1. Remember that the God you pray to now is the God you have always known; the God who created the earth. He is always the same and will not suddenly become a detached tyrant.
“Give us today our daily bread” is both a request to feed us every day and a reminder of what the Lord did for Israel when they crossed the Red Sea. The Lord fed his people daily and not only in the physical sense but with his presence.
2. Put the flesh to death (Galatians 5:24). Your flesh wants to infect prayer with sin and cause a rift between you and God. Following “daily bread” with “forgive us our debts” suggests caution. We often want more than we need and will sin in order to obtain it.
But the fruit of the Spirit is love, joy, peace, forbearance, kindness, goodness, faithfulness, gentleness and self-control. Against such things there is no law. Those who belong to Christ Jesus have crucified the flesh with its passions and desires. Since we live by the Spirit, let us keep in step with the Spirit. Let us not become conceited, provoking and envying each other (Galatians 5:22-26).
Money, food, alcohol, luxuries: they become idols. R.C. Sproul put it this way: “the Lord’s Prayer […] teaches us to come to God in a spirit of humble dependence, asking Him to provide what we need and to sustain us from day-to-day. We are not given license to ask for great riches, but we are encouraged to make our needs known to Him, trusting that He will provide.”
3. Ask for what to pray for. Psalm 37:4 puts it this way: “delight in the Lord and he will give you the desires of your heart.”
We need the Lord’s peace; we need forgiveness from him, and to see others with mercy and grace. We might need something specific: the Lord can lead us to pray as we ought.
4. Recognize the gift you already have. “Rejoice that your names are written in heaven” (Luke 10:20).
Believers have been forgiven, and forgiveness enables us to approach God. Confess, ask for forgiveness, know you are forgiven.
5. Forgive others. When we harbor unforgiveness, this is like a locked door between us and God; we cannot have a conversation with him. Jesus warned “if you do not forgive others their trespasses, neither will your Father forgive your trespasses” (Matthew 6:15).
We are not expected to arrive at this place casually, especially not in the wake of childhood sexual abuse, domestic violence, or murder. We are not exhorted to “trust” abusive people.
But our Savior died the same death for all of our sins. If forgiveness is a problem for us, we can ask God to give us the power to do it. He will not crush a bruised reed.
“A bruised reed he will not break, and a smoldering wick he will not snuff out. In faithfulness he will bring forth justice; he will not falter or be discouraged till he establishes justice on earth. In his teaching the islands will put their hope” (Isaiah 42:3-4).
How Can We Listen to God?
Imagine a friend who likes to talk, so much that you hardly ever get a chance to respond to what he or she is saying. The temptation is to avoid this person; after all, does this so-called friend really care about you?

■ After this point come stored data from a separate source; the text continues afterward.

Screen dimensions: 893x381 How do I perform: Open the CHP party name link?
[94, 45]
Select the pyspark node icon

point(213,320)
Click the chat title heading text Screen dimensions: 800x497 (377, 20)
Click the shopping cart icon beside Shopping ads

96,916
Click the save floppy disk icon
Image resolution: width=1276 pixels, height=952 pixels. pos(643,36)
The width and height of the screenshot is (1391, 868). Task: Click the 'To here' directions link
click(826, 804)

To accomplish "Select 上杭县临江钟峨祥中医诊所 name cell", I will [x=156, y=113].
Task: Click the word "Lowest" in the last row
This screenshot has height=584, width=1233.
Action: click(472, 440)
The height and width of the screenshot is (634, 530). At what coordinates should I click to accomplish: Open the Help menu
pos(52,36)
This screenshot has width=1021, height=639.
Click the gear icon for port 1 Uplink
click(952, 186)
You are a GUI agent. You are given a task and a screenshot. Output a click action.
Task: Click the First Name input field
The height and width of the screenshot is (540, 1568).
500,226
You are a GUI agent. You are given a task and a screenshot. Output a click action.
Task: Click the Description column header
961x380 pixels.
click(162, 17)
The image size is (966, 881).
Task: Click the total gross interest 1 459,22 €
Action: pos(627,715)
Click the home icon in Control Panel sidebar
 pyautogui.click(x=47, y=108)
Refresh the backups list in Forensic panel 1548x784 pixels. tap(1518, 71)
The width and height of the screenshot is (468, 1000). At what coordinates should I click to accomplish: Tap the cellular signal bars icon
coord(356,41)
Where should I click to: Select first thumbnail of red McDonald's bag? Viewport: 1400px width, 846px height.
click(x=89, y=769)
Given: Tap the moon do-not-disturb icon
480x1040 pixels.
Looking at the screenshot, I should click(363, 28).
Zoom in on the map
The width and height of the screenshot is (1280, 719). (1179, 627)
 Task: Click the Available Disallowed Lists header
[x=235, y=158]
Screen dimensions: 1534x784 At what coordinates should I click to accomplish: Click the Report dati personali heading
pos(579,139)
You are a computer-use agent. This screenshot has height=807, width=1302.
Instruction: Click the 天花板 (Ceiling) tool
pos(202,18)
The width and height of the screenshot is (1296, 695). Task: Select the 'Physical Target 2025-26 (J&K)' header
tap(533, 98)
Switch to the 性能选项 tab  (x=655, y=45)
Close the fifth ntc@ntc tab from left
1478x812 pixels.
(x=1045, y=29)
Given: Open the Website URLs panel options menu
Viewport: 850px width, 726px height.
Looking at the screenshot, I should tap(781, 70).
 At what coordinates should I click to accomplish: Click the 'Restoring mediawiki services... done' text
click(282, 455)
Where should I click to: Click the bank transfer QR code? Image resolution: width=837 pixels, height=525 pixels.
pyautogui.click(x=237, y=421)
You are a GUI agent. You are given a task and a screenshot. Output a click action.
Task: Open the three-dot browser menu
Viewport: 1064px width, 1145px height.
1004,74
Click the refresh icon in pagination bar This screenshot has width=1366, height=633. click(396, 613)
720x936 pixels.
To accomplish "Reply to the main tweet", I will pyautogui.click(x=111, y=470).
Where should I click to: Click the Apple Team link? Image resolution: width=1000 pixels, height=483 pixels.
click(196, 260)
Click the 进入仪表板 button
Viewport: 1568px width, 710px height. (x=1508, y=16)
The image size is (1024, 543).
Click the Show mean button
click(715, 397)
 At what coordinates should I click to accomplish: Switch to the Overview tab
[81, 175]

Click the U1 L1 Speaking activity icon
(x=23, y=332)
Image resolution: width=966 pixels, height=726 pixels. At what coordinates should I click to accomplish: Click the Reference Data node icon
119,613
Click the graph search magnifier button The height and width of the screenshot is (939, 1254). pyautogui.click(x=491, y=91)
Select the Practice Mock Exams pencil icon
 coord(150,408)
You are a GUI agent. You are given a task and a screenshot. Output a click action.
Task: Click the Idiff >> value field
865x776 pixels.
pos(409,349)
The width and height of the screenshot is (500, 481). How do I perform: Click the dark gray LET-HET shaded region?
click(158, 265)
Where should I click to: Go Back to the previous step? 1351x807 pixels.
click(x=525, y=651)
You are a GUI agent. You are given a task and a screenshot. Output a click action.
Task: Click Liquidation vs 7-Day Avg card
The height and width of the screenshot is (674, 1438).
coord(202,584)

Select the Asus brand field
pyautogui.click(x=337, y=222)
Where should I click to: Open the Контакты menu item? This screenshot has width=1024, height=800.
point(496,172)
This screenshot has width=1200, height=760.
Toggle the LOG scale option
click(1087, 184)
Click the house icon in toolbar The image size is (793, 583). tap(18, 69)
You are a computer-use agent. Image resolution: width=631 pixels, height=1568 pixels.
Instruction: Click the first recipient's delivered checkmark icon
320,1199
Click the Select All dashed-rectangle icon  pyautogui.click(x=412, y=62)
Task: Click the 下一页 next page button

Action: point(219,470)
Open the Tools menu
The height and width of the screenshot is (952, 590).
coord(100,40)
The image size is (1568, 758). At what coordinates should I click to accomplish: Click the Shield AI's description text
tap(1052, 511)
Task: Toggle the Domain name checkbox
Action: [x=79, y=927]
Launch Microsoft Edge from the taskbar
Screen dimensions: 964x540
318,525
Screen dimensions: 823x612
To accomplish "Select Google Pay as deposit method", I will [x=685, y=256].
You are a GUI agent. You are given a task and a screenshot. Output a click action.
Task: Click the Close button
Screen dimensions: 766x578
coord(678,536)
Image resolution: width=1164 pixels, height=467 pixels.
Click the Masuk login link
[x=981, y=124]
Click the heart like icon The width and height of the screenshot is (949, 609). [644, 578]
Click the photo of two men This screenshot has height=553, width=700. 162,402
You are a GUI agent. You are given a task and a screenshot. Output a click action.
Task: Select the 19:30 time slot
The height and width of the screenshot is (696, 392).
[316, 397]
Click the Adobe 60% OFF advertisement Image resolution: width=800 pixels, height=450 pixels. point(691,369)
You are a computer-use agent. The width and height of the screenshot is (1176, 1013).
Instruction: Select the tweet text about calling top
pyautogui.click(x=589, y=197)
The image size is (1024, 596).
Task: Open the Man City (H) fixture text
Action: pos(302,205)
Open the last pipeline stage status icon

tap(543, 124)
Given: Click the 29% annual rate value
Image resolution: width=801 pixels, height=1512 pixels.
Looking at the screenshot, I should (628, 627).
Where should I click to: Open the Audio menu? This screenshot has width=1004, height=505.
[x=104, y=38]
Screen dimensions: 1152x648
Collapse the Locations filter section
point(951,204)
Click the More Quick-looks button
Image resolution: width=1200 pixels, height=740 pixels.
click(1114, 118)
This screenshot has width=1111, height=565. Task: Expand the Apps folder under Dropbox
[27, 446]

God has bigger shoulders than we do, but we must not merely talk at him. Listening is an essential part of communication, and God answers. When we have questions or needs, the Lord wants to help us; he wants to speak to us through the indwelling Spirit, through other believers, and through his living Word.
As Oswald Chambers puts it, “sometimes God puts us through the experience and discipline of darkness to teach us to hear and obey Him. […] pay attention when God puts you into darkness, and keep your mouth closed while you are there.”